[Opening Text shown section]
Virgil Abloh grew up with his seamstress mother saying, “you don’t buy the clothes, you make the clothes.”
In the early 2000s, hip-hop streetwear was embedded into fashion by Black artists. Baby Phat tracksuits, Sean Jean baggy jeans and blinged-out flip phones were ever-present. Rappers would name-drop luxury brands in their songs, creating advertisements that were just as effective as a billboard in Times Square.
This was the foundation that Abloh had when he changed luxury fashion and the resurgence of hip-hop’s influence on it.
Abloh’s influence on luxury fashion bred a new generation of indie streetwear artists and designers. That is why his sudden death at the age of 41 last November, after a private battle with a rare form of cancer called cardiac angiosarcoma, has left such a void in the fashion world.
Abloh, a fashion designer and artist, was born in Chicago and was raised by Ghanaian immigrant parents. He attended the University of Wisconsin-Madison for civil engineering. According to a Vogue article, he skipped his final critique in 2002 to attend a meeting with Kanye West’s former manager. Soon after, he began to work with West.
After completing his master’s degree from Illinois Institute of Technology, he and West became interns at Fendi in Rome in 2009. During this time, Abloh and West joined a group of friends in doing the rounds during Paris Fashion Week.
“We were a generation that was interested in fashion and weren’t supposed to be there,” Abloh told W Magazine. “We saw this as our chance to participate and make current culture.”
Abloh was a DJ as well, and often performed at industry fashion events where he made connections.
After a stint as Kanye West’s creative director for his agency, “Donda,” Abloh showcased a blend of his creative nature and music when he directed the album “Watch the Throne,” a shared project by rappers Kanye West and Jay-Z.
This project emphasized a motif of obsession with high fashion. Some songs boasted about living a luxurious lifestyle as a Black man juxtaposed against an often romanticized idea of Paris. Some lyrics emphasized that high fashion design houses could be accessible to Black people, who did not have to reconfigure their Blackness to make others comfortable.
[Closing Text shown section]
■ Actions to take:
1. From the Virgil Abloh article, transcribe the passage from "Abloh, a fashion" up to and including "Paris Fashion Week.".
2. Answer these questions using the Virgil Abloh article.
(a) What subject did Abloh study at the University of Wisconsin-Madison?
(b) In which city did Abloh and West intern at Fendi in 2009?
(c) What album did Abloh direct?
[Opening Record set section]
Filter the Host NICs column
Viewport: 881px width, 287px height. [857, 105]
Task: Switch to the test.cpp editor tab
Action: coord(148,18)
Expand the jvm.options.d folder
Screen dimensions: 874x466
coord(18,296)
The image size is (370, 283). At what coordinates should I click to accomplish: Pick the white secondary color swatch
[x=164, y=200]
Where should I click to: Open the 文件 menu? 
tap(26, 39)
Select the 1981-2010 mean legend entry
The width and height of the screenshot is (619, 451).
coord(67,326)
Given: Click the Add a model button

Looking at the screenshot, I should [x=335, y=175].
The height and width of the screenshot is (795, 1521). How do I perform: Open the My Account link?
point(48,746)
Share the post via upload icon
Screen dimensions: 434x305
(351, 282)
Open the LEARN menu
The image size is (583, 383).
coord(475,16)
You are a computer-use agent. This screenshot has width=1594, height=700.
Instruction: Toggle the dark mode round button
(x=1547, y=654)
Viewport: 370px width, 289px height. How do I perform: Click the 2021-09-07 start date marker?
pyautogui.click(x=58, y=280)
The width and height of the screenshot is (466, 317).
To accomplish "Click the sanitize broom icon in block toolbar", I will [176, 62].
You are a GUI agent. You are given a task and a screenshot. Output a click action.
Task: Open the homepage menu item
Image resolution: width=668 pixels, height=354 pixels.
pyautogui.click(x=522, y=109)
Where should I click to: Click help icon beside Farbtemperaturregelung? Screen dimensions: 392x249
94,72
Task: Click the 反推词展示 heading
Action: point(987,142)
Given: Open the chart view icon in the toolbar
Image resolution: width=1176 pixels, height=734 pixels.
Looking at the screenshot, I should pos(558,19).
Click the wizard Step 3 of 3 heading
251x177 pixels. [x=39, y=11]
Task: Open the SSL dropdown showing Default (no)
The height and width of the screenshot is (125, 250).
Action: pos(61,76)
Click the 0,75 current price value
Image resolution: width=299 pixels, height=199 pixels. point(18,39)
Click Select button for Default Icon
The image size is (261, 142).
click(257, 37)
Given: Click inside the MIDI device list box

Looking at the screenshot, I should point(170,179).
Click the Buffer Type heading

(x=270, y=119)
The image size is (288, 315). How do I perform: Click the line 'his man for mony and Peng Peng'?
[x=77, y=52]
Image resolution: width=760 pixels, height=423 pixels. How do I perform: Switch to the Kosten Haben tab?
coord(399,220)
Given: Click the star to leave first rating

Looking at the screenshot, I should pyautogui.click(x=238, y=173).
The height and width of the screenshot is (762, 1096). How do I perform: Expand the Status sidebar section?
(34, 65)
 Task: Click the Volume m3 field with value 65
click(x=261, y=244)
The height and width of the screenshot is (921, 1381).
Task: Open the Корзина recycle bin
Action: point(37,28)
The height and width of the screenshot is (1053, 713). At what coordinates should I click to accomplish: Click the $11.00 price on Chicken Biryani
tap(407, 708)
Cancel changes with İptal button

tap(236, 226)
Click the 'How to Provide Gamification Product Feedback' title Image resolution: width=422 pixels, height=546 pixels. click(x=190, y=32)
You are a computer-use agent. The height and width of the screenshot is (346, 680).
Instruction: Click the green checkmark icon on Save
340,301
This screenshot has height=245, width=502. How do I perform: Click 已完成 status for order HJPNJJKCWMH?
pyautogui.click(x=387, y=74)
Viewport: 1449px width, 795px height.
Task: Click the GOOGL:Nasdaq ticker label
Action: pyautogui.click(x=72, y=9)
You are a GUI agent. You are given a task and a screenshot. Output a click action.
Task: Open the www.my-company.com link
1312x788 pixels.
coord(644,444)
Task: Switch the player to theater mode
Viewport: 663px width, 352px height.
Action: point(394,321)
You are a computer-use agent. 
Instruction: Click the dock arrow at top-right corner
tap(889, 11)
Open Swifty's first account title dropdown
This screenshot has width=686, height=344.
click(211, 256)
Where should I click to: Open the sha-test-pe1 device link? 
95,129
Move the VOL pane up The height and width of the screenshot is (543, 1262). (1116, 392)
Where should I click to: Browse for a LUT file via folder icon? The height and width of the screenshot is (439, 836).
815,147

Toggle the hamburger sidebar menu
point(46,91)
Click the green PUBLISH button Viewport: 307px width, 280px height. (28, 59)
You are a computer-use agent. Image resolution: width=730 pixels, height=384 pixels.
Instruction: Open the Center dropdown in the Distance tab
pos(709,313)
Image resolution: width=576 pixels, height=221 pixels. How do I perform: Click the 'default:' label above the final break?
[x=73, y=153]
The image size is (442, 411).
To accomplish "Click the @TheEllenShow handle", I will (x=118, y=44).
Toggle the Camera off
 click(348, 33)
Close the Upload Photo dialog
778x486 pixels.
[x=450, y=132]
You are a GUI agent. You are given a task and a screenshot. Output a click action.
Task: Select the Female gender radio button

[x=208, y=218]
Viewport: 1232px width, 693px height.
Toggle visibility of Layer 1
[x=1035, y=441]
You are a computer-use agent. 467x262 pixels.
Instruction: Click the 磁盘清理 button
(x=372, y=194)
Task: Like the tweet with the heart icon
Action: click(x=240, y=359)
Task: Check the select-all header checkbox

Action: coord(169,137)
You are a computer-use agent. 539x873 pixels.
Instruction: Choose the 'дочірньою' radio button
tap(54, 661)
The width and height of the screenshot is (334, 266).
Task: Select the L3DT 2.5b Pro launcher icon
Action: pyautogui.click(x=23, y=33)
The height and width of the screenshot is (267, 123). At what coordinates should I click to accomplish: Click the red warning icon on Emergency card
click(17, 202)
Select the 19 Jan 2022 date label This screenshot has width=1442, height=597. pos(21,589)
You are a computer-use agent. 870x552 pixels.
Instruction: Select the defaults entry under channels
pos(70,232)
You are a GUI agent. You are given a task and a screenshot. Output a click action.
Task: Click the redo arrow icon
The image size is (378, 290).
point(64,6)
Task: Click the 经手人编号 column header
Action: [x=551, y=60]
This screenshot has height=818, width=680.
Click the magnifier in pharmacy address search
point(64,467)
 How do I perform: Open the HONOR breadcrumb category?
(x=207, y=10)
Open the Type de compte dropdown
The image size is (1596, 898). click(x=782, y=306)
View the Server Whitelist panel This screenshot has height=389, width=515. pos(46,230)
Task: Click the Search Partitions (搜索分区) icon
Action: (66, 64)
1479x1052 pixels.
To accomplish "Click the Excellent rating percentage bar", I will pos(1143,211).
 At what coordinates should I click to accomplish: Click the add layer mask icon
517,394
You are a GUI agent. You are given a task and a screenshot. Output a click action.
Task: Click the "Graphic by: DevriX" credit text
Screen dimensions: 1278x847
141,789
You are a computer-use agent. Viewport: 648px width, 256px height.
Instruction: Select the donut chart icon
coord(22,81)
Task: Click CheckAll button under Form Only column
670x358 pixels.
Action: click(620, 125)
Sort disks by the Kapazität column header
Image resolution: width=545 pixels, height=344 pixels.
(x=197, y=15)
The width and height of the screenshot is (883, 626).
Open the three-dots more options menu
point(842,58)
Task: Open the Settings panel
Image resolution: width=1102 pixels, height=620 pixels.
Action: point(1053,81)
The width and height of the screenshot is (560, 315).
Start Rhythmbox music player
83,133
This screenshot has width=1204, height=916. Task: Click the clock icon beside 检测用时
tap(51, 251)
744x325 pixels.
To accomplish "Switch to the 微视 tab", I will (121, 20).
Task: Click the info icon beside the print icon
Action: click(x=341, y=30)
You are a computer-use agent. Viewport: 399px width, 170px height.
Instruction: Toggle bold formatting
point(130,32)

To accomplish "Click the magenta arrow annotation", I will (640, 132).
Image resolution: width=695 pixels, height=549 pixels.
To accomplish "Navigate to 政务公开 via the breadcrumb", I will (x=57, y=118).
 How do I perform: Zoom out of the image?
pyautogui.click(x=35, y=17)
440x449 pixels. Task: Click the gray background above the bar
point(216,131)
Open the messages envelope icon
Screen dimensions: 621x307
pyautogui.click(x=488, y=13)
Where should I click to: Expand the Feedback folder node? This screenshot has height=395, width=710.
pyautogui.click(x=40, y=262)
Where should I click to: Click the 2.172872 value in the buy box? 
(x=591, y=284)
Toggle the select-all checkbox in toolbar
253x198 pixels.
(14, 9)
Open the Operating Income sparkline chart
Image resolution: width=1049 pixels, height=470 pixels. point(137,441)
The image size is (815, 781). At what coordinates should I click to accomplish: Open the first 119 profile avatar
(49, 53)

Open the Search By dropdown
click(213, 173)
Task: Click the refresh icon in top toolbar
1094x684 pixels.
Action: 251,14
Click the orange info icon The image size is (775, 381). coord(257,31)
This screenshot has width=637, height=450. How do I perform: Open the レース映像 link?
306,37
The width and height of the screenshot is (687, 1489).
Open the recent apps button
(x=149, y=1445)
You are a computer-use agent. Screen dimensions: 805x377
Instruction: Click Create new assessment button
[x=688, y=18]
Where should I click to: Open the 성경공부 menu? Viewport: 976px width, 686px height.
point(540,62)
[Closing Record set section]
■ Solutions in order:
1.
Abloh, a fashion designer and artist, was born in Chicago and was raised by Ghanaian immigrant parents. He attended the University of Wisconsin-Madison for civil engineering. According to a Vogue article, he skipped his final critique in 2002 to attend a meeting with Kanye West’s former manager. Soon after, he began to work with West.
After completing his master’s degree from Illinois Institute of Technology, he and West became interns at Fendi in Rome in 2009. During this time, Abloh and West joined a group of friends in doing the rounds during Paris Fashion Week.

2.
(a) Civil engineering
(b) Rome
(c) "Watch the Throne"